Yes, I meant to write this up almost at once, but the event on Sunday afternoon took up all of my energy for the day – and on Monday I had other work to do, and by Tuesday I had a touch of the crud that seems to hit people who otherwise don’t go to crowded events in events and conference centers very often. So – there were a fair number of other others and venders whom we had seen before. My table was next to Allan Kimball, who lives in Wimberley and writes travel guides – Texas Redneck Road Trips is one — and a series of historical fiction novels. I don’t think that we sold all that many copies of our books between us, but the conversations with Mr. Kimball and other authors were interesting. If the event was not all that great from a sales point of view, the networking might prove interesting in the long run. We both agreed enthusiastically that the awful miniseries Texas Rising which was inflicted upon the poor, long-suffering audience last month was a perfect horror, beginning with the location shooting, the costuming, and the flagrant abuse of historical fact. No, the Alamo does not and never did have a crypt. Even Pee Wee Herman knows that. (I would have done a full review of that turkey, but I only had stamina to watch more than the first episode, and Mr. Kimball thought even that was too generous – he bailed after the first fifteen minutes.)
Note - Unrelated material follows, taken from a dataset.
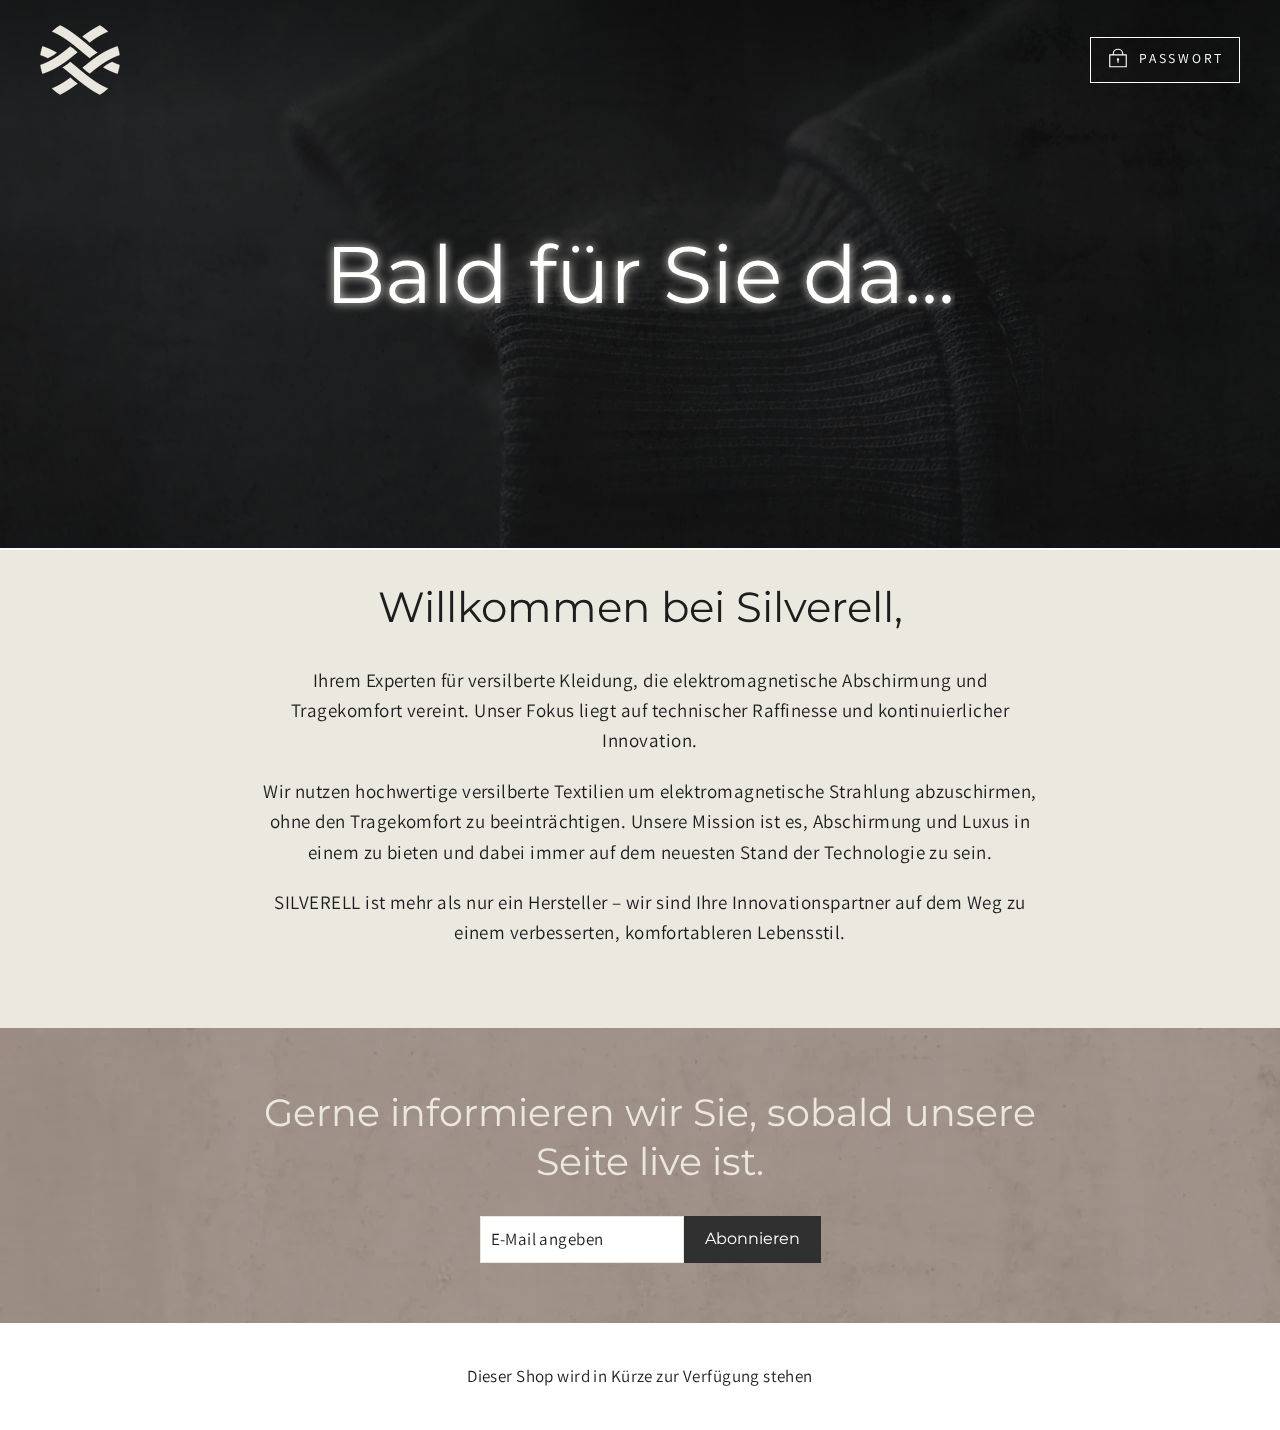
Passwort (1181, 58)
The venue was a former large retail space in the Wonderland of America Mall, at Fredericksburg and 410 – which was nice in one way, being indoors, and in a retail location anyway. But perhaps a Saturday might have been better. Malls are not quite the going thing any more; of two of the half-dozen big ones in San Antonio, one has been repurposed by Rackspace, and the other torn down and replaced by free-standing shops. Another near us has been staggering on for years, as a half-empty retail zombie … you’d think that since open air destination shopping centers seem to be doing very well, thank you, that malls ought to be as well, but not so. No idea why, save that perhaps the rent is too high for all but well-established chains, or high-end merchandise. Wonderland has gotten around that by renting to doctor’s offices and schools of this and that on the lower floor, and having a super-Target and a Burlington Coat Factory outlet on the upper level, but still … there was a miasma of mall glories past, lurking about. That, and dust or mold in the AC vents, which gave me stuffy sinuses the next day. And that’s the way it was, last Sunday in the Alamo City.